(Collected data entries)
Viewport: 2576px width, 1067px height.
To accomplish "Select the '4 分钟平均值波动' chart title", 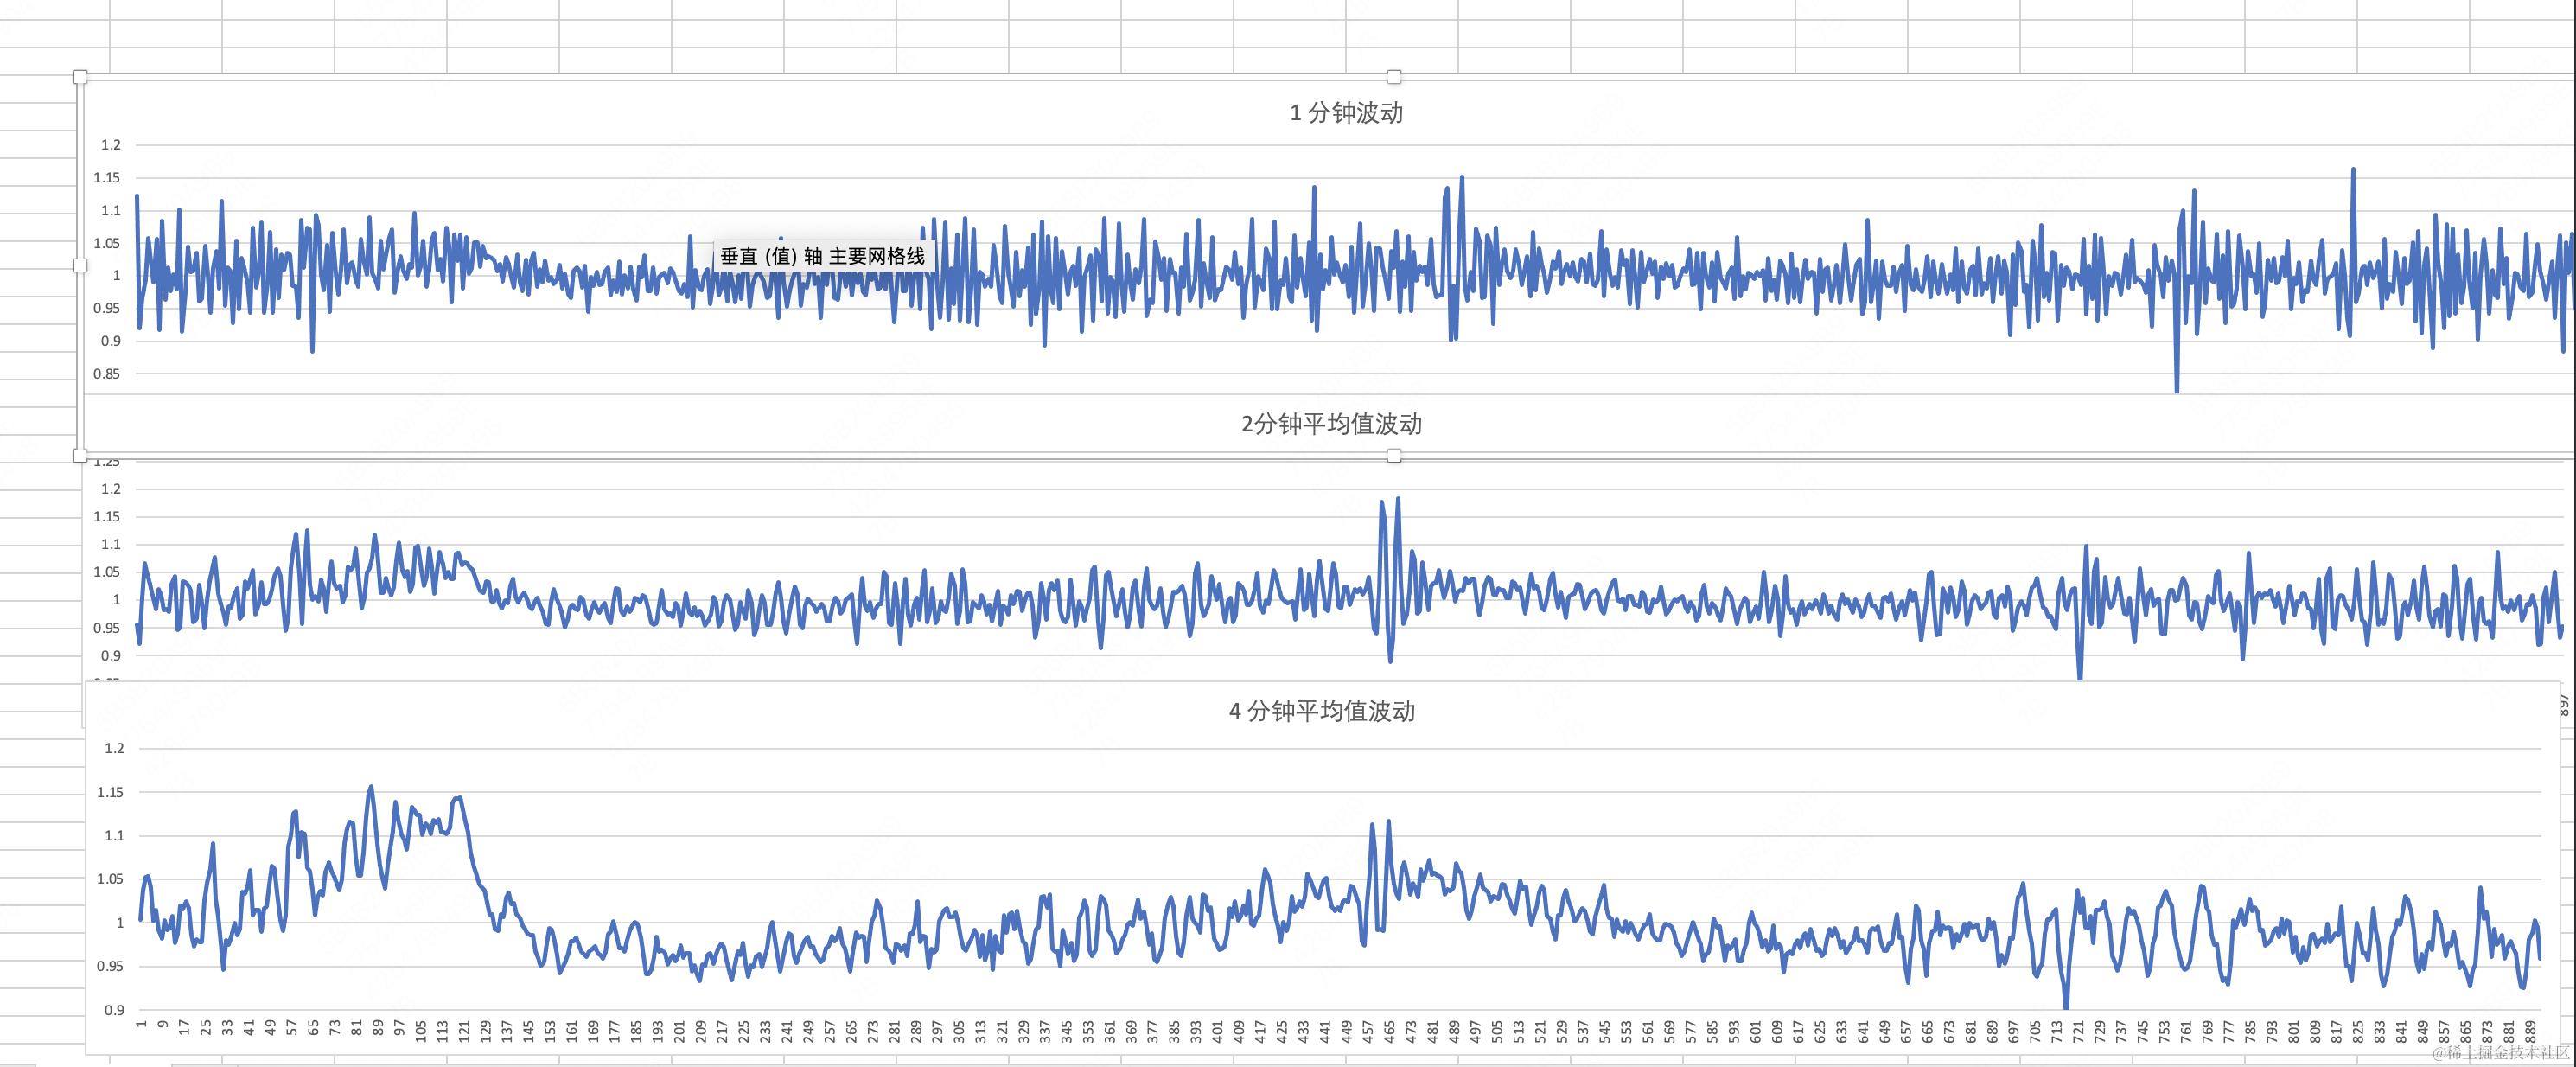I will (x=1321, y=711).
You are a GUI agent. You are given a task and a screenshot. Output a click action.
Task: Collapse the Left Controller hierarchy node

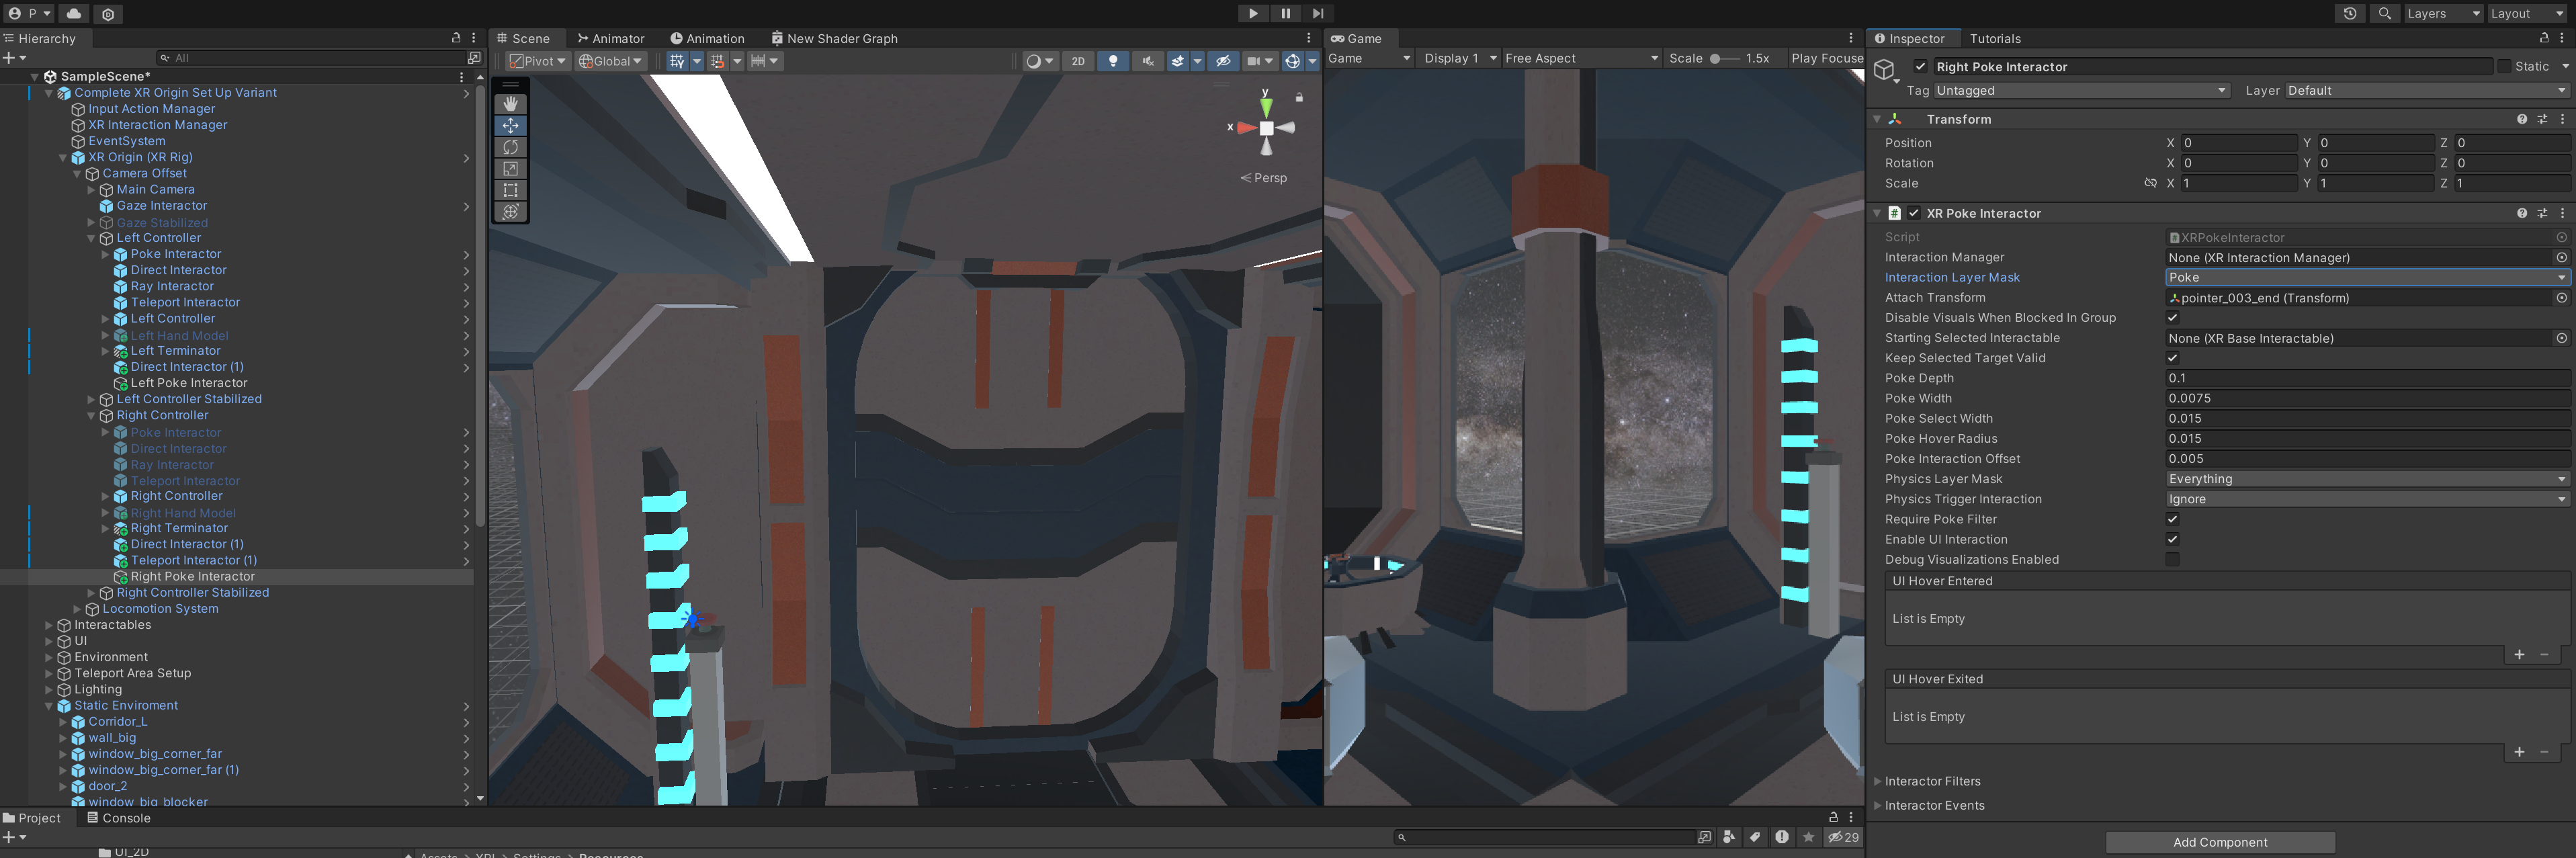[91, 238]
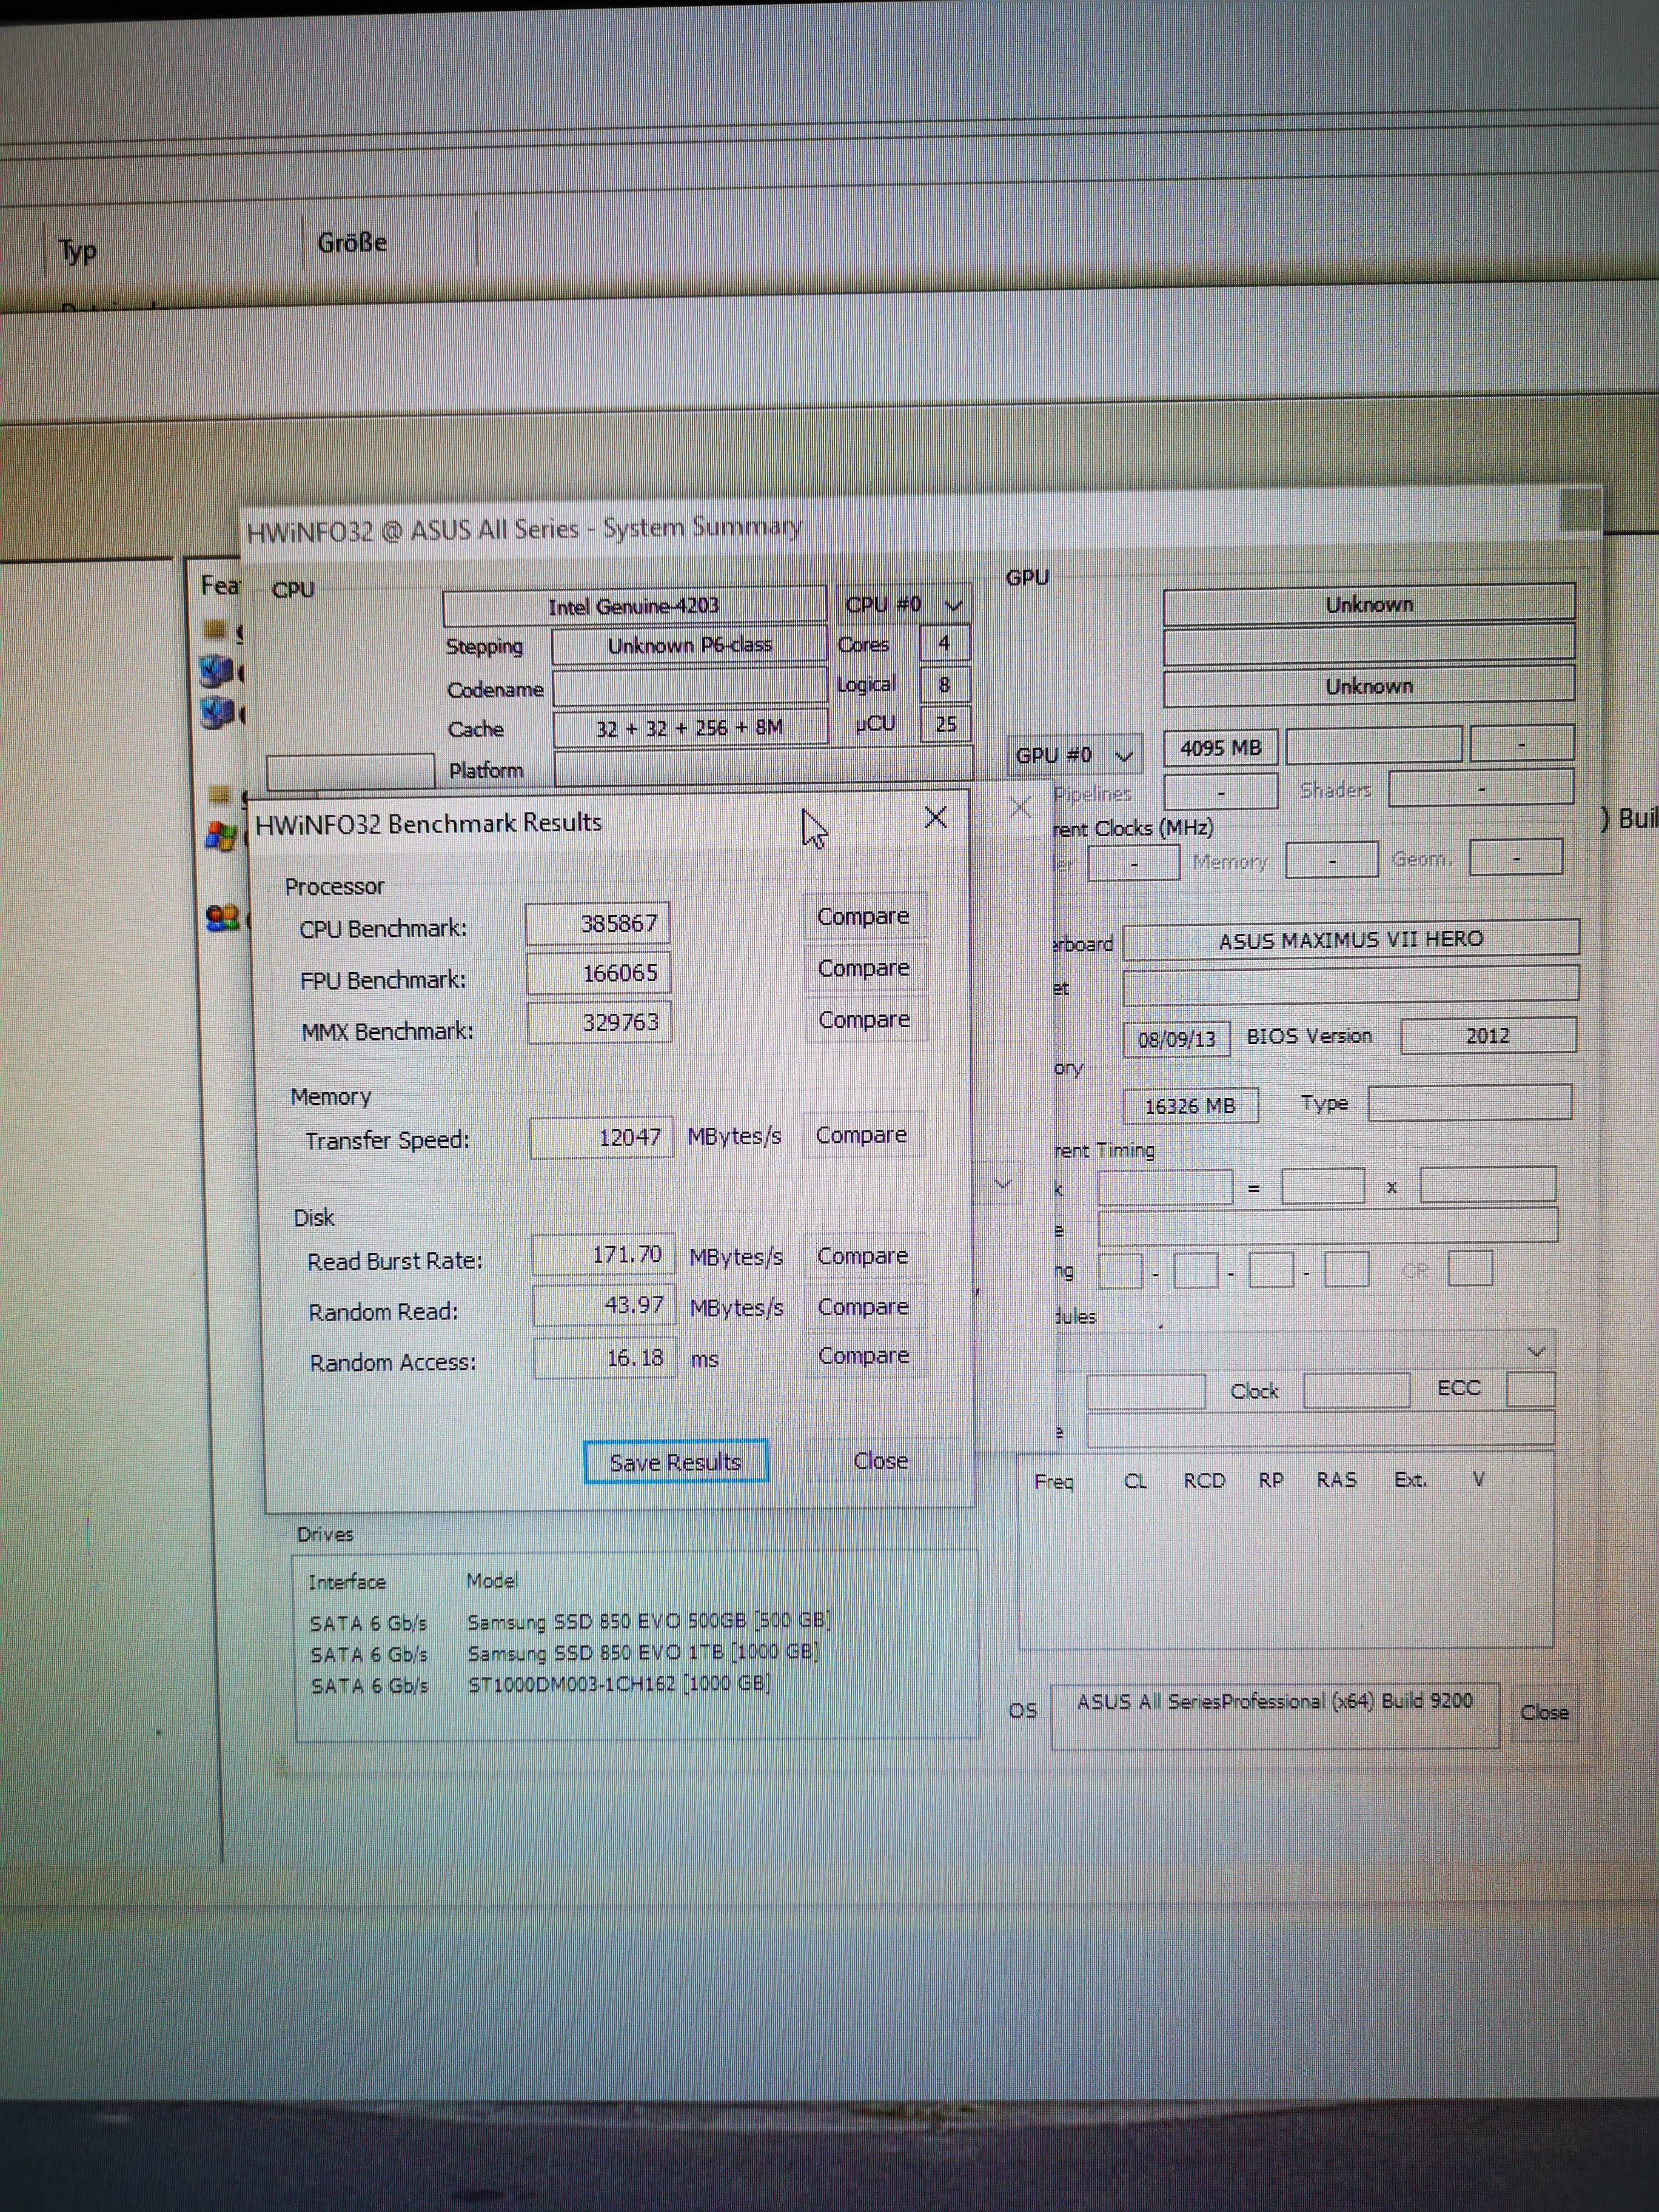Click the first blue computer monitor icon
Screen dimensions: 1659x2212
click(217, 671)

- [To do]
Take the line containing "You are a GUI" and every line after it to the end of the records, and restate them verbatim, with no pictures.

- [Result of the task]
You are a GUI agent. You are given a task and a screenshot. Output a click action.
Task: Collapse the Left Controller hierarchy node

[91, 238]
Click the first blue computer monitor icon
Screen dimensions: 1659x2212
click(217, 671)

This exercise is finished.